Bob is going from his house to his uncle Sam's house in another state. He started running. After a while he switches to a bicycle. After a while he switches to a truck. After a while he switches to a sports car. After a while he switches to a helicopter. In each segment he travels twice as fast and for twice the time period of the previous mode of transportation. His total trip's take two hours and four minutes. If he ran at a speed of 15 ft per second. How far is uncle Sam's home.
Let x be the time running, in minutes.
Then 2x, 4x, 8x, and 16x are the times on the bike, truck, car, and helicopter, respectively, in minutes.
Total time = 2 hours and 4 minutes = 124 minutes
x + 2x + 4x + 8x + 16x = 124
x = 4 minutes
4 minutes = 240 seconds
distance to uncle sam's home:
= (15)(240) + (30)(480) + (60)(960) + (120)(1920) + (240)(3840) feet
= ?
To find the distance to Uncle Sam's house, we need to calculate the total distance traveled for each mode of transportation and then add them up.
Let's start by calculating the distance Bob traveled in each segment.
Segment 1: Running
Bob ran at a speed of 15 ft per second. Since we know that speed is equal to distance divided by time, we can rearrange the formula to calculate the distance:
Distance = Speed × Time
Bob ran for twice the time in the previous mode of transportation, which means 2 × 2 minutes and 4 seconds = 4 minutes and 8 seconds.
Converting the time to seconds: 4 minutes × 60 seconds + 8 seconds = 248 seconds
Distance = 15 ft per second × 248 seconds = 3,720 ft
Segment 2: Bicycling
In this segment, Bob travels at twice the speed and for twice the time compared to the previous segment. We know the speed in the previous segment was 15 ft per second, so now Bob is traveling at 2 × 15 ft per second = 30 ft per second.
The time for this segment is twice the time for the previous segment, which is 2 × (4 minutes × 60 seconds + 8 seconds) = 496 seconds.
Distance = 30 ft per second × 496 seconds = 14,880 ft
Segment 3: Truck
Similar to the previous calculations, Bob is now traveling at twice the speed and for twice the time compared to the previous segment.
Speed = 2 × 30 ft per second = 60 ft per second
Time = 2 × (4 minutes × 60 seconds + 8 seconds) = 992 seconds
Distance = 60 ft per second × 992 seconds = 59,520 ft
Segment 4: Sports car
Again, Bob's speed and time double compared to the previous segment.

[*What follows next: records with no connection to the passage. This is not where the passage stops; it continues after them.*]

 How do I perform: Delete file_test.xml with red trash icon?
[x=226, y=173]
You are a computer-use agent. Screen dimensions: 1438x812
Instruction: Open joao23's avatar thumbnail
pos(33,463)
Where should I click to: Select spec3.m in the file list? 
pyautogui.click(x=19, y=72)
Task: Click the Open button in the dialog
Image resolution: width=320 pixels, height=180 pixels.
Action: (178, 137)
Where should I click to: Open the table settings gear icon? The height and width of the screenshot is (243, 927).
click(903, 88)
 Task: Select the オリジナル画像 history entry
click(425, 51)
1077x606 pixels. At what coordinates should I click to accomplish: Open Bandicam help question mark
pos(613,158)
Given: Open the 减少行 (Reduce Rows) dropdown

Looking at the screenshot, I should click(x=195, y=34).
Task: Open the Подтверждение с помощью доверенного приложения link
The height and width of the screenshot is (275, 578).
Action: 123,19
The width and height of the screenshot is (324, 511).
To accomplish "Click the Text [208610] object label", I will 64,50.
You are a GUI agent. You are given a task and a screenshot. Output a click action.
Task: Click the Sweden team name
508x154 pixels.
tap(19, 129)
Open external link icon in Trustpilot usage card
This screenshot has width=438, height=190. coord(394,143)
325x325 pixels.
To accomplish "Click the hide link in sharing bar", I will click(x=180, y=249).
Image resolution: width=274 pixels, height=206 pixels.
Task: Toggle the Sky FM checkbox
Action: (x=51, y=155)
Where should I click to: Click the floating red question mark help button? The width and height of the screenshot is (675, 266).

Speed = 2 × 60 ft per second = 120 ft per second
Time = 2 × (4 minutes × 60 seconds + 8 seconds) = 1,984 seconds
Distance = 120 ft per second × 1,984 seconds = 238,080 ft
Segment 5: Helicopter
For the last segment, Bob will travel at twice the speed and twice the time compared to the previous segment.
Speed = 2 × 120 ft per second = 240 ft per second
Time = 2 × (4 minutes × 60 seconds + 8 seconds) = 3,968 seconds
Distance = 240 ft per second × 3,968 seconds = 947,520 ft
Now, let's add up the distances traveled in each segment to find the total distance to Uncle Sam's house:
Total Distance = Distance in Segment 1 + Distance in Segment 2 + Distance in Segment 3 + Distance in Segment 4 + Distance in Segment 5
Total Distance = 3,720 ft + 14,880 ft + 59,520 ft + 238,080 ft + 947,520 ft
Total Distance = 1,263,720 ft
Therefore, Uncle Sam's house is approximately 1,263,720 ft away from Bob's house.